The project is important to the town, which lost 40 percent of its tax base when the Verso mill closed in 2014. Lessard has been working to diversify the site, which includes a gas-fired power plant and a Maine Maritime Academy training facility.
Whole Oceans owner Dale Reicks is a fifth-generation pig farmer, whose Reicks View Farms employs more than 300 people in Jerico, Iowa. Reicks has other aquaculture interests through his company Emergent Holdings.
The Bucksport fish farm was to be designed by aquaculture company PR Aqua, which Reicks bought in 2019 from Nicholas and Gabriel Pranger. But the Prangers sued Reicks in 2021, claiming he owed them $2.5 million. Reicks settled with the Prangers in 2022.

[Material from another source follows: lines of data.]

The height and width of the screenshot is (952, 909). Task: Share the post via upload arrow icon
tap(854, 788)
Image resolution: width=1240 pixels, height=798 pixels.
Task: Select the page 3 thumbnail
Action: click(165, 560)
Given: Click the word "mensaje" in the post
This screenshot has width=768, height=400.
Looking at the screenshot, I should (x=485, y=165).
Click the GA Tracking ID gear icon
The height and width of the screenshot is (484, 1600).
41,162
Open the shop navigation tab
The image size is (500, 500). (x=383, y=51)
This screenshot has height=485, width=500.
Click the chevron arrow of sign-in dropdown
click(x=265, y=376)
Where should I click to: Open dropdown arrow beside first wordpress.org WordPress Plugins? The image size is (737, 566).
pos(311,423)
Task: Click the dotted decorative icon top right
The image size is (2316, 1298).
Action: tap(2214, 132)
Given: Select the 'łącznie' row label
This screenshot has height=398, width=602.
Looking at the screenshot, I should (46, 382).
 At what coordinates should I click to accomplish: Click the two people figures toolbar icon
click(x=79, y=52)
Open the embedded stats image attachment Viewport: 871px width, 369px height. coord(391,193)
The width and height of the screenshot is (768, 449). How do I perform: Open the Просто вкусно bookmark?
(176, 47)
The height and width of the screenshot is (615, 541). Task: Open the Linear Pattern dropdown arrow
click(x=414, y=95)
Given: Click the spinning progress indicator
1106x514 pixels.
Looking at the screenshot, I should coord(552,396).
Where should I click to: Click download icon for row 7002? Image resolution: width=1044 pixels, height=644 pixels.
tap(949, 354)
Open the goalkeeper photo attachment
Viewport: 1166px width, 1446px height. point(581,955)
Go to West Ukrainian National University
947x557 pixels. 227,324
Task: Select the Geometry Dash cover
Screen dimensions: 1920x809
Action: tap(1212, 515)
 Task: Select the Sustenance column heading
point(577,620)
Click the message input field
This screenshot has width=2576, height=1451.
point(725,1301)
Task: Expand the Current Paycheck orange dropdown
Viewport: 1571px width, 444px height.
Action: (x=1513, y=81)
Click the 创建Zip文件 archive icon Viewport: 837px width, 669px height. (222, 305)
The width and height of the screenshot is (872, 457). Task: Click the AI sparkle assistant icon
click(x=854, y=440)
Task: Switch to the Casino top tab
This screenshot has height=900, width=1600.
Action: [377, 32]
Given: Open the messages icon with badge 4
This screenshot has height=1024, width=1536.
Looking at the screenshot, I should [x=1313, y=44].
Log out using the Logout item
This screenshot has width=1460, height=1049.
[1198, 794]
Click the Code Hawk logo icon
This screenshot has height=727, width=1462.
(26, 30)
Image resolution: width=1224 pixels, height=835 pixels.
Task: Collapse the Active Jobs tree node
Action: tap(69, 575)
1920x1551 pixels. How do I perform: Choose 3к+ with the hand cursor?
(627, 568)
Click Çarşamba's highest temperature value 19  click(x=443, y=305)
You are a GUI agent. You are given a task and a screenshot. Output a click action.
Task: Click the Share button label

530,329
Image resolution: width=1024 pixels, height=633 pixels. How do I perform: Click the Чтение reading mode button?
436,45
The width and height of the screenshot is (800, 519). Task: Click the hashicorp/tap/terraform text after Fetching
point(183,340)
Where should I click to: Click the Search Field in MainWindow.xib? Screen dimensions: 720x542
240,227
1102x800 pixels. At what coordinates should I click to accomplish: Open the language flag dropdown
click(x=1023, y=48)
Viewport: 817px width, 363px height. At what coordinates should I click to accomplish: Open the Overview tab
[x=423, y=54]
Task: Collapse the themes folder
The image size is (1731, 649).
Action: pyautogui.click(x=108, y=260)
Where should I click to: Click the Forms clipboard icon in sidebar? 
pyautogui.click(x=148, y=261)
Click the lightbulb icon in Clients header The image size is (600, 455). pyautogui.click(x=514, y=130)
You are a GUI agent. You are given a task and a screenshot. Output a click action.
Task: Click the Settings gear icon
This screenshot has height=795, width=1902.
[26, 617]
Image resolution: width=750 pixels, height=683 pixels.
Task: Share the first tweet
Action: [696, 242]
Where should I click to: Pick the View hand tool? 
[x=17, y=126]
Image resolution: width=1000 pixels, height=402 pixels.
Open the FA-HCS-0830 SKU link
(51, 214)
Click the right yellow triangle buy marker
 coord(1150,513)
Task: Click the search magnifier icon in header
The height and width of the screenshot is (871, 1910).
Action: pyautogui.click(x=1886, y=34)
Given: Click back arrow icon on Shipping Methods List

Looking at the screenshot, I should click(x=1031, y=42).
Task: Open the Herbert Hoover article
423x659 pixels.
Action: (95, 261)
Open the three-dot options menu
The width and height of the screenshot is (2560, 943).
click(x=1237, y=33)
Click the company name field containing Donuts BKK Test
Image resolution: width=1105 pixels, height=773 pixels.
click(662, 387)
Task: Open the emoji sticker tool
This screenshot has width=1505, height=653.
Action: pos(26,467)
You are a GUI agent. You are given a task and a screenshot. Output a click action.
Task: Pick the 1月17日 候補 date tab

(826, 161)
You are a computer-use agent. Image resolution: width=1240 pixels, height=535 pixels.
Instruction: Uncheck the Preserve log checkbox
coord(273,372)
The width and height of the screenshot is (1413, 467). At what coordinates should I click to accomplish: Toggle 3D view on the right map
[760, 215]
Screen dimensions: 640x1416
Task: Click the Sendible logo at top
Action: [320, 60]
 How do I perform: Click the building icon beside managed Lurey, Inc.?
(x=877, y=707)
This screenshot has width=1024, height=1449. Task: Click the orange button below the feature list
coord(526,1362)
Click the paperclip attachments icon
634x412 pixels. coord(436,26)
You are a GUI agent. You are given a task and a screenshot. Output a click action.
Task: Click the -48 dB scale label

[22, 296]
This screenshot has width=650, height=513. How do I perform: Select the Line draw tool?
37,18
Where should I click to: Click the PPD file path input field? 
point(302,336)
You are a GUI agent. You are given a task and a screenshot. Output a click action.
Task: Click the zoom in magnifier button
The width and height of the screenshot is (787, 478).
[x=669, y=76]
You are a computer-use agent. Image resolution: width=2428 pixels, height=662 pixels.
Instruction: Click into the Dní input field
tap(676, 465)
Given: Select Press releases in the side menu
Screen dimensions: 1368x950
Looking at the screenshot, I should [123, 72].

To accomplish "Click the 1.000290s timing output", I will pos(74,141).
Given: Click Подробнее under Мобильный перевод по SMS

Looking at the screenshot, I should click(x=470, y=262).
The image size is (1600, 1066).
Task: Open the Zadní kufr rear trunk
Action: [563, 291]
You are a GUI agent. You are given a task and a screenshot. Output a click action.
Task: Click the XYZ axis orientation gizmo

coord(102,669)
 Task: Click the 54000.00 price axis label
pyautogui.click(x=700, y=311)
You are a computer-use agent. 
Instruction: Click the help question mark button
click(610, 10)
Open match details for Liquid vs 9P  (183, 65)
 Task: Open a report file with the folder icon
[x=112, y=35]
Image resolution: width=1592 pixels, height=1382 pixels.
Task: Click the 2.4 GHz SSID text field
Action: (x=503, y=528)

The Prangers also had a consulting deal with Whole Oceans, and a 2021 letter from Reicks to Nick Pranger in the court docket hints at the financial challenges for the Bucksport farm: “Similarly egregious planning deficiencies, poor project management, total lack of communication and massive cost overruns occurred on the Whole Oceans transaction in Maine, where your projection of $250M now stands to cost the Company over $400M.”
In 2019, Reicks signed a 15-year lease for Kuterra, a land-based Atlantic salmon farm on Vancouver Island, in British Columbia, also designed by the Prangers. The Namgis First Nation had launched the project in 2013 as an alternative to net-pen salmon farming, but it was losing money quickly by 2017.
The Kuterra farm has shifted from growing Atlantic salmon to growing steelhead trout. Its website suggests the company plans to do the same in Bucksport, where it erroneously states that construction is underway: “Our successes on Vancouver Island have led parent company Whole Oceans to apply our approach to a new farm venture in Bucksport, Maine. With construction ongoing, folks on the East Coast will soon be able to enjoy fresh, delicious, sustainable steelhead right in their own backyard.”
Chris Chase, executive editor of the trade publication SeafoodSource, said land-based aquaculture has been facing pressure from increasing construction costs in recent years, like other industries. Eventually, Chase believes, the economics could turn in favor of such projects.
“Land-based, I think, is going to be inevitable,” Chase said, “just because there is still going to be demand for salmon, and if there is less wild salmon and less farmed salmon from net-pens to go around, the price will go up and make the land-based equation more viable.” He said some companies are having success with smaller projects in Japan and in Scandinavia.
For large projects, like the Bucksport proposal, the economics are proving challenging. The pioneer of land-based Atlantic salmon farming in the United States — Atlantic Sapphire in Homestead, Florida — saw declining production and growing losses last year. The Norwegian-owned plant produced 1,545 tons of Atlantic salmon in 2023, and lost $134 million.
In Maine, a land-based fish farm proposed for Jonesport has been hung up by legal challenges, as has the Nordic Aquaculture proposal in Belfast.
“I’ve had people call and ask why isn’t Nordic coming to Bucksport instead of fighting in Belfast,” Lessard said.
Lessard said she fields calls from people who are interested in buying Whole Oceans’ Bucksport property, and she refers them to the company. Despite the delay, she remains bullish on the project.
“We wish it had started up and was up and running, and successful,” Lessard said. “I am not calling done on it at this point.”